Top of RECORDS
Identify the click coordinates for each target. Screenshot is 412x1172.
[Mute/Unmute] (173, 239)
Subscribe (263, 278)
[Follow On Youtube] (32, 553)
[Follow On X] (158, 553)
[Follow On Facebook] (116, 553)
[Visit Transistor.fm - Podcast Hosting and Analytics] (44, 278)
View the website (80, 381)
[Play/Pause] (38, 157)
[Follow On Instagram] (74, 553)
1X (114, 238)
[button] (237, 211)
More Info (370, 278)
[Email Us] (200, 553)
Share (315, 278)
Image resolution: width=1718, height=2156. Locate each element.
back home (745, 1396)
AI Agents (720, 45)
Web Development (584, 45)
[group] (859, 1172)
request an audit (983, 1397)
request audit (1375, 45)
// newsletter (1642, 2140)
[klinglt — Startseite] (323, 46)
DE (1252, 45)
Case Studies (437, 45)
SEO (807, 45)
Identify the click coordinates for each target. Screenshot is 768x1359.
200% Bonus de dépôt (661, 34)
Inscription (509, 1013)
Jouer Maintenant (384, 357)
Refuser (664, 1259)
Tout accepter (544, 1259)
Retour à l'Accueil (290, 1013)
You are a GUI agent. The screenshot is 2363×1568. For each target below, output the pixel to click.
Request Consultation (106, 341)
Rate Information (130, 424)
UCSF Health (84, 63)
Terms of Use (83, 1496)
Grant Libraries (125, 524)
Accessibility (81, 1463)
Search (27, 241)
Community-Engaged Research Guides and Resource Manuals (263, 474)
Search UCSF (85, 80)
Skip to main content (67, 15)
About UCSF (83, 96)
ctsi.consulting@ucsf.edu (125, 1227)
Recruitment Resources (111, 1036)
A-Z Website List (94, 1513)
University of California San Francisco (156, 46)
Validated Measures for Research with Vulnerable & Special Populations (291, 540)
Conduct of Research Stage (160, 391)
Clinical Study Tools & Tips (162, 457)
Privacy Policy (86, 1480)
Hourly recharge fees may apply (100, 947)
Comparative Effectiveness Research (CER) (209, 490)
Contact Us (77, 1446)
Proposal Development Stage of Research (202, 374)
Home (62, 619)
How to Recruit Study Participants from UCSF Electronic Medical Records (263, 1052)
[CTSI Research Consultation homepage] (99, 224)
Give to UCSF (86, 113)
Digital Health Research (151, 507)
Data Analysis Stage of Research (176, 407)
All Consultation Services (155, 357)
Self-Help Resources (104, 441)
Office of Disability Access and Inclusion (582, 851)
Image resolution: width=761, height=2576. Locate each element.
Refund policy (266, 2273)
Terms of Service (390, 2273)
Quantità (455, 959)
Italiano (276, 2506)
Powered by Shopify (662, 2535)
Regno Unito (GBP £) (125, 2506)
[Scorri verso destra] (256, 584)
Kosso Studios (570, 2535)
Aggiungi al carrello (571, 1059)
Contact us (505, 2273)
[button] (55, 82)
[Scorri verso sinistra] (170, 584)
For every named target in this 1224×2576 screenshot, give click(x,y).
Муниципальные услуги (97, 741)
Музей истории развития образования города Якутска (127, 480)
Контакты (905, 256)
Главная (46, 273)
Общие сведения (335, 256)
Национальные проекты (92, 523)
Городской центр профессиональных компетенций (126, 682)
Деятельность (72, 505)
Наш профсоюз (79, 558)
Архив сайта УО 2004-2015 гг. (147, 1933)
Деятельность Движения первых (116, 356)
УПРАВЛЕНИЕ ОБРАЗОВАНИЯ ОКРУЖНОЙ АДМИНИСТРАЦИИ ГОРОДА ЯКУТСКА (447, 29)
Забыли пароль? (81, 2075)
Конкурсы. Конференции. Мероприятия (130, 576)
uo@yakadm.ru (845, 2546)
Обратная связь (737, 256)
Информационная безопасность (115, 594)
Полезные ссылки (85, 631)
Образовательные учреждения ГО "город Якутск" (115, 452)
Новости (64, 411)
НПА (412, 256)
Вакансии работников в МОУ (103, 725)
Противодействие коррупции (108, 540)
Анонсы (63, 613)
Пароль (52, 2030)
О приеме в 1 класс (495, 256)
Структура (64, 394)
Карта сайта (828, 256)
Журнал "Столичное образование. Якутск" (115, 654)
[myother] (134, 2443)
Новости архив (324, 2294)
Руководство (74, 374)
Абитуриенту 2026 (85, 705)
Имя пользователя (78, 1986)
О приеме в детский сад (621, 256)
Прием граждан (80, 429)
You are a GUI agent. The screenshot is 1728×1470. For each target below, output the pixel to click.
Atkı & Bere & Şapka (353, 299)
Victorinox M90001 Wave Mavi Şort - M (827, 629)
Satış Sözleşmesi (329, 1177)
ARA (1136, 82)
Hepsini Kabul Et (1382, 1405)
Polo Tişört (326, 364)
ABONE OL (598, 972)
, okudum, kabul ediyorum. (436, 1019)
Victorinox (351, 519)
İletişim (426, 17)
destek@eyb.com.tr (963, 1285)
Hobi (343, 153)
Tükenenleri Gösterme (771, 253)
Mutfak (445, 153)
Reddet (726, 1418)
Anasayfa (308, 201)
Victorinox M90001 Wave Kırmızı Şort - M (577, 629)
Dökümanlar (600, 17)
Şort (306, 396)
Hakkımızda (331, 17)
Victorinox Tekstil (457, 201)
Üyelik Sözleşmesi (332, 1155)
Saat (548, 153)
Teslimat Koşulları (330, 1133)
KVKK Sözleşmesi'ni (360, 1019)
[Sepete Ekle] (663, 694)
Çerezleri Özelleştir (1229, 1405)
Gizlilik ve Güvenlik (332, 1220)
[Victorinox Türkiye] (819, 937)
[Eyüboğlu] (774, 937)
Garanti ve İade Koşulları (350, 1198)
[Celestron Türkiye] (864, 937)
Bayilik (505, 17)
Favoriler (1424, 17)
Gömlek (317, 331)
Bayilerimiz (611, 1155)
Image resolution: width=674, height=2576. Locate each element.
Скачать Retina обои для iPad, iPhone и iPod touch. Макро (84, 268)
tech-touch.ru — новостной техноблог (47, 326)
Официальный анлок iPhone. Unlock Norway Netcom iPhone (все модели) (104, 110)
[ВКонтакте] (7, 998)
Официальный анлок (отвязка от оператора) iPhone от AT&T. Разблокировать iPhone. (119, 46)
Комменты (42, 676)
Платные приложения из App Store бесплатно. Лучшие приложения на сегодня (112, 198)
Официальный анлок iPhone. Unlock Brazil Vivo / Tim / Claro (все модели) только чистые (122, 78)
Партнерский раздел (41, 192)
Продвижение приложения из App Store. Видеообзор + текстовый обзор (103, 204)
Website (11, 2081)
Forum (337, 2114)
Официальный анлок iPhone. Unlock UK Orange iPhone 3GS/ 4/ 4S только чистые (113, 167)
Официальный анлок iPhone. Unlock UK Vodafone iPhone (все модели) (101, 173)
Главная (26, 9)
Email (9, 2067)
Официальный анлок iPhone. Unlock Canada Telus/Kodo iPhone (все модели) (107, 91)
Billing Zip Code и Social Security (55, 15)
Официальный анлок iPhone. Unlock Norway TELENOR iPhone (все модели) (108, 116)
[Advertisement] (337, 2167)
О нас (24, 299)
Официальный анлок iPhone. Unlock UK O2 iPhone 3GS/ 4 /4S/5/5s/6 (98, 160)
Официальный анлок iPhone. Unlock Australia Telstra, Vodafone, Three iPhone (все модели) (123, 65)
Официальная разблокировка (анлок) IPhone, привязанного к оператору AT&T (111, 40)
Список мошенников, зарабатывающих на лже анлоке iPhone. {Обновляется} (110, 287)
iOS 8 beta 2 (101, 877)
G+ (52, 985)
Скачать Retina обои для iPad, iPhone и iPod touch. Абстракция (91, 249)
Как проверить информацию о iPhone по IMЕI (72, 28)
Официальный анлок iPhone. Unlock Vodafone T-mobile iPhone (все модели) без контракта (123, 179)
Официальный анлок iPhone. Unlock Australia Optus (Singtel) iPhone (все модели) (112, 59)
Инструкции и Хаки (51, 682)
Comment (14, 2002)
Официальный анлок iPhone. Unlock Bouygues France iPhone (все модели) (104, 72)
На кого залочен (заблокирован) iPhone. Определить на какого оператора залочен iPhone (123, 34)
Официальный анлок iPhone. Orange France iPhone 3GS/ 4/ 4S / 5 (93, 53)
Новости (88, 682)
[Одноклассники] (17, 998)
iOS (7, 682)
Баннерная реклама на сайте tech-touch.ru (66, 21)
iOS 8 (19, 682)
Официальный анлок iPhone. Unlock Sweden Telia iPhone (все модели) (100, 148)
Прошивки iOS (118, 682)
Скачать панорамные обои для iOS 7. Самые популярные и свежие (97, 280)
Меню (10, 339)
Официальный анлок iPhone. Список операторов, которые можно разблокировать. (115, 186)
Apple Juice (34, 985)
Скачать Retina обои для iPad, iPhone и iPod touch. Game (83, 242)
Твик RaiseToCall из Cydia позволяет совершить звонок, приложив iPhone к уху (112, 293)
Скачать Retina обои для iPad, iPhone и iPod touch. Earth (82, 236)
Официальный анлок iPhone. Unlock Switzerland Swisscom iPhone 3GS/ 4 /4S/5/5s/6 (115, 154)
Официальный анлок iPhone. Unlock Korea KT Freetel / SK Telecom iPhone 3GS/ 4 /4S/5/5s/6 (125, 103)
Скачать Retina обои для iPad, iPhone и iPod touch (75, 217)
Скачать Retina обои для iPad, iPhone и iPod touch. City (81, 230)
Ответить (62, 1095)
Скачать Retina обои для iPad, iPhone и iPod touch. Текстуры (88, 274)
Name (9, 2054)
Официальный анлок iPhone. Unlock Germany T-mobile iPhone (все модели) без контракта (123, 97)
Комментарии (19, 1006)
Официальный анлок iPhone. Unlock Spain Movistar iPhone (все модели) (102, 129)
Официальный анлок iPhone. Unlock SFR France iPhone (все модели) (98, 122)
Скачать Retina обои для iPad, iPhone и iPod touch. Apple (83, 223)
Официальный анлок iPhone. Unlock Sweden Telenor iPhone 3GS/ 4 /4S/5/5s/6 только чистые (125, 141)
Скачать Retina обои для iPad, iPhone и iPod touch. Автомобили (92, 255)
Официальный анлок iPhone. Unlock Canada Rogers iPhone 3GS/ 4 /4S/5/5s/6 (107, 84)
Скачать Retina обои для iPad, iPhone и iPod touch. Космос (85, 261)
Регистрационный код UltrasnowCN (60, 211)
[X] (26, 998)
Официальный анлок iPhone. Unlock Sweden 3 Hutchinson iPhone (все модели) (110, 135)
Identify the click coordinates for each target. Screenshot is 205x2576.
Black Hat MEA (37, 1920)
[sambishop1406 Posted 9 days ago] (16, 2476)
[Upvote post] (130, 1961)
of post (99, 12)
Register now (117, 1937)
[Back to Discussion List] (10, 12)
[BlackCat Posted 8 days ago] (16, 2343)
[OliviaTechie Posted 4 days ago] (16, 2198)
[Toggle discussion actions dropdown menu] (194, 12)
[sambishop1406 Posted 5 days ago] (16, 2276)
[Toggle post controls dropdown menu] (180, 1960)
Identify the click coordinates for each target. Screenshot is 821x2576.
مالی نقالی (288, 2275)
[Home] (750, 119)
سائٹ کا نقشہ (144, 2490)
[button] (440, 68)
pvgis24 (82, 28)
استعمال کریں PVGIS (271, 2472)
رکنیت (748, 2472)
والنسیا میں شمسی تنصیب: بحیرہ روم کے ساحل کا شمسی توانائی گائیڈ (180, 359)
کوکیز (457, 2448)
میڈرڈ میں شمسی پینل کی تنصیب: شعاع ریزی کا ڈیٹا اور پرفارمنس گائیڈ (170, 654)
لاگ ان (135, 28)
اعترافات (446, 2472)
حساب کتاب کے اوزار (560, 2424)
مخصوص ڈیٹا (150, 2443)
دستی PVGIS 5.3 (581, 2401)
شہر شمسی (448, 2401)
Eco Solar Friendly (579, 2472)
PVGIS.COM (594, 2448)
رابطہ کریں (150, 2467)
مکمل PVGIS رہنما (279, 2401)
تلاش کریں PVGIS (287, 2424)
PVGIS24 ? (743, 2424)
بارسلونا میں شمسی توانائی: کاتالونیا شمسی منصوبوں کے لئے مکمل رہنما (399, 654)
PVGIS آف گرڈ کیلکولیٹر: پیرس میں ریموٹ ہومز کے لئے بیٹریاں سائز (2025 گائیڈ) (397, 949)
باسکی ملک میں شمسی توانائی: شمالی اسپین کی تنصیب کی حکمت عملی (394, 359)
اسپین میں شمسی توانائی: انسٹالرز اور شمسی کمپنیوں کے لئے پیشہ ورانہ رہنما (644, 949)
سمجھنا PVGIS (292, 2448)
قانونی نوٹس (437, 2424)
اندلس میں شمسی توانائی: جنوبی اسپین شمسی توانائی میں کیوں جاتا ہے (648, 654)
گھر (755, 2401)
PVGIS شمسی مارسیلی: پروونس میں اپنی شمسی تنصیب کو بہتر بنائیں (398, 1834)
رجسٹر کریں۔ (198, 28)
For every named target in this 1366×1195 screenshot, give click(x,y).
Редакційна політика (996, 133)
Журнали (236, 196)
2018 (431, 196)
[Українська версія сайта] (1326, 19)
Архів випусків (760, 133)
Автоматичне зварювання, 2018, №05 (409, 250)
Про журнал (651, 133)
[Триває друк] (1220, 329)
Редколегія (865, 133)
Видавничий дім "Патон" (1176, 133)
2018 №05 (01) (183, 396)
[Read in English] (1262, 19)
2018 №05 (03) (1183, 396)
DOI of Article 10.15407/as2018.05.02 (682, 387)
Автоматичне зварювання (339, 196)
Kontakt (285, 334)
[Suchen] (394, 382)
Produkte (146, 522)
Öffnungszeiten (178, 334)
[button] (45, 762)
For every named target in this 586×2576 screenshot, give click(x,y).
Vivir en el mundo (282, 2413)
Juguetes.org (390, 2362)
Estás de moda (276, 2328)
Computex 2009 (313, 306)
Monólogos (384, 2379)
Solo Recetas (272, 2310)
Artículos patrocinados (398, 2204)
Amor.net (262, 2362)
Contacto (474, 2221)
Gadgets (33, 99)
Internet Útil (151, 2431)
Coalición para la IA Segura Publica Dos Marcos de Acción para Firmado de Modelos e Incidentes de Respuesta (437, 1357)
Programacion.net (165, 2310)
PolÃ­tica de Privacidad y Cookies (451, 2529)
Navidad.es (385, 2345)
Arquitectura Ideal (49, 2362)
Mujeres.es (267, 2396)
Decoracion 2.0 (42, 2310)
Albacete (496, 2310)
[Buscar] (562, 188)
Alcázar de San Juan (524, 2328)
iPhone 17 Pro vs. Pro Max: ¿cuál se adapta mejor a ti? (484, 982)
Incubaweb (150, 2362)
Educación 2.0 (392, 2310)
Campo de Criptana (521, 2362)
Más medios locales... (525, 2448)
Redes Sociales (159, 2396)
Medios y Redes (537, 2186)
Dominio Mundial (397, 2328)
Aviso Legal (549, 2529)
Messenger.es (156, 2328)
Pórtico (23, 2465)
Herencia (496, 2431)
Bottom of RECORDS
Take the lines above from the one containing "Официальный анлок iPhone. Unlock Korea" down to the one containing "Black Hat MEA (37, 1920)", and transcribe them exactly, both ends included.

Официальный анлок iPhone. Unlock Korea KT Freetel / SK Telecom iPhone 3GS/ 4 /4S/5/5s/6 (125, 103)
Скачать Retina обои для iPad, iPhone и iPod touch (75, 217)
Скачать Retina обои для iPad, iPhone и iPod touch. City (81, 230)
Ответить (62, 1095)
Скачать Retina обои для iPad, iPhone и iPod touch. Текстуры (88, 274)
Name (9, 2054)
Официальный анлок iPhone. Unlock Germany T-mobile iPhone (все модели) без контракта (123, 97)
Комментарии (19, 1006)
Официальный анлок iPhone. Unlock Spain Movistar iPhone (все модели) (102, 129)
Официальный анлок iPhone. Unlock SFR France iPhone (все модели) (98, 122)
Скачать Retina обои для iPad, iPhone и iPod touch. Apple (83, 223)
Официальный анлок iPhone. Unlock Sweden Telenor iPhone 3GS/ 4 /4S/5/5s/6 только чистые (125, 141)
Скачать Retina обои для iPad, iPhone и iPod touch. Автомобили (92, 255)
Официальный анлок iPhone. Unlock Canada Rogers iPhone 3GS/ 4 /4S/5/5s/6 (107, 84)
Скачать Retina обои для iPad, iPhone и iPod touch. Космос (85, 261)
Регистрационный код UltrasnowCN (60, 211)
[X] (26, 998)
Официальный анлок iPhone. Unlock Sweden 3 Hutchinson iPhone (все модели) (110, 135)
Identify the click coordinates for each target. Screenshot is 205x2576.
Black Hat MEA (37, 1920)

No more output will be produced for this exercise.